Longitudinal social science data are critical to understanding social change over time. They are also critical to understanding social stability, but this is often overlooked. The analysis of quantitative longitudinal data has made a number of important intellectual contributions. Here are three examples. First, the analysis of longitudinal data on British children revealed a link between smoking during pregnancy and subsequent child development (see Butler and Goldstein, 1973). Second, the Whitehall Study revealed that inequalities in health were not limited to the health consequences of poverty and demonstrated that occupational hierarchy was intimately related to health and life chances (Marmot and Brunner, 2005; Marmot, 2004). Third, in the early 1990s much of the analyses of income in Britain focused on poverty and social inequality. Inequality and poverty rates then flattened off, and it appeared that there was little or no change in the income distribution from one year to the next. The analysis of longitudinal household data revealed that underneath the apparent stability there was a hidden flux. Household incomes fluctuated between one year and the next, and there was substantial turnover in the membership of the low-income population. This was well known in countries like the United States and Germany, which already had longitudinal household surveys. These new findings made a contribution to the understanding of poverty and to the development of new economic theory. They also influenced the Labour government’s welfare reforms. The concept that household poverty is dynamic now influences the way living standards are measured and monitored in Britain (see Jenkins, 2000).

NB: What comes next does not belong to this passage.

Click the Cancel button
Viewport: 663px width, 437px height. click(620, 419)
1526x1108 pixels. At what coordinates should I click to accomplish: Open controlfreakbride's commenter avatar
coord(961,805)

Many social science research questions can be adequately answered using cross-sectional data. Most social science research projects can be improved by incorporating suitable longitudinal data. Some social science research questions can only be sensibly answered using longitudinal data. The following chapter introduces concepts associated with analysing large-scale quantitative social science data and highlights the rich variety of data resources that are available to researchers. In this book we focus upon observational social survey designs, but most of the issues can be directly extended to other forms of data, for example administrative data or experimental designs.

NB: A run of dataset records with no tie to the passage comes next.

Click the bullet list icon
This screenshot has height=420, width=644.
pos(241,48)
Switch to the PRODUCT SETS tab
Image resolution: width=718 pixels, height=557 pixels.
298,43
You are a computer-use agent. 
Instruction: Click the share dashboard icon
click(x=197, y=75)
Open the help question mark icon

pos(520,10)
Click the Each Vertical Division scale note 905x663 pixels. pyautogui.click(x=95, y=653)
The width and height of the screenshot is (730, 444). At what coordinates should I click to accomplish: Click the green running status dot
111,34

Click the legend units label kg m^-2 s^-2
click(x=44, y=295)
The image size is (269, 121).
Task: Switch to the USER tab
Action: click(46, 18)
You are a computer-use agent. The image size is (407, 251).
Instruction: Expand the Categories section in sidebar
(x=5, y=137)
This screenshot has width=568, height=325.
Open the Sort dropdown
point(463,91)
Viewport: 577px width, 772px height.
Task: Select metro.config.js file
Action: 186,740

Cross-sectional social surveys
Cross-sectional social surveys are often overlooked as a source of longitudinal information. The majority of the data in a cross-sectional social survey will relate to only one point in time. Cross-sectional social surveys sometimes collect a small amount of information that has a temporal dimension. For example, a cross-sectional survey might collect information on a respondent’s current occupation and also on their father’s occupation when they themselves were aged 14. While the information is collected at only one point in time, the measures still contain a temporal dimension and can inform analyses of social change (i.e. intergenerational occupational mobility). Similarly a respondent in a cross-sectional survey might be asked about their current job and also about their first job. These data could effectively be used to analyse intragenerational occupational change. The point here is that while the survey is cross-sectional, the measures collected contain some temporal information.
Many cross-sectional surveys are carried out on multiple occasions. These surveys are not based on repeated contacts with the same individuals (or households), but they offer the possibility of comparing similar data for different points in time. Combining data from repeated cross-sectional surveys is a particularly effective way to study trends over time. There are numerous large-scale repeated cross-sectional surveys. A notable example is the Labour Force Survey, which has been carried out in the UK since 1979 (and for which a similar survey is undertaken in many other countries). Further examples are the General Household Survey, which commenced in the UK in 1971, and the Family Expenditure Survey, which dates back to the 1950s. The US Current Population Survey is another example of a repeated cross-sectional survey.
For many social science analyses, cross-sectional surveys provide highly appropriate temporal data on social patterns. Repeated cross-sectional surveys offer opportunities to analyse macro-level trends, sometimes extending over lengthy periods of time. They do not, however, offer any insights into micro (i.e. individual)-level changes over time. This is because cross-sectional surveys generally do not include information that links up individuals in the surveys at different time points. We will return to the analysis of multiple cross-sectional surveys for quantitative longitudinal social science data analysis in Chapter 3.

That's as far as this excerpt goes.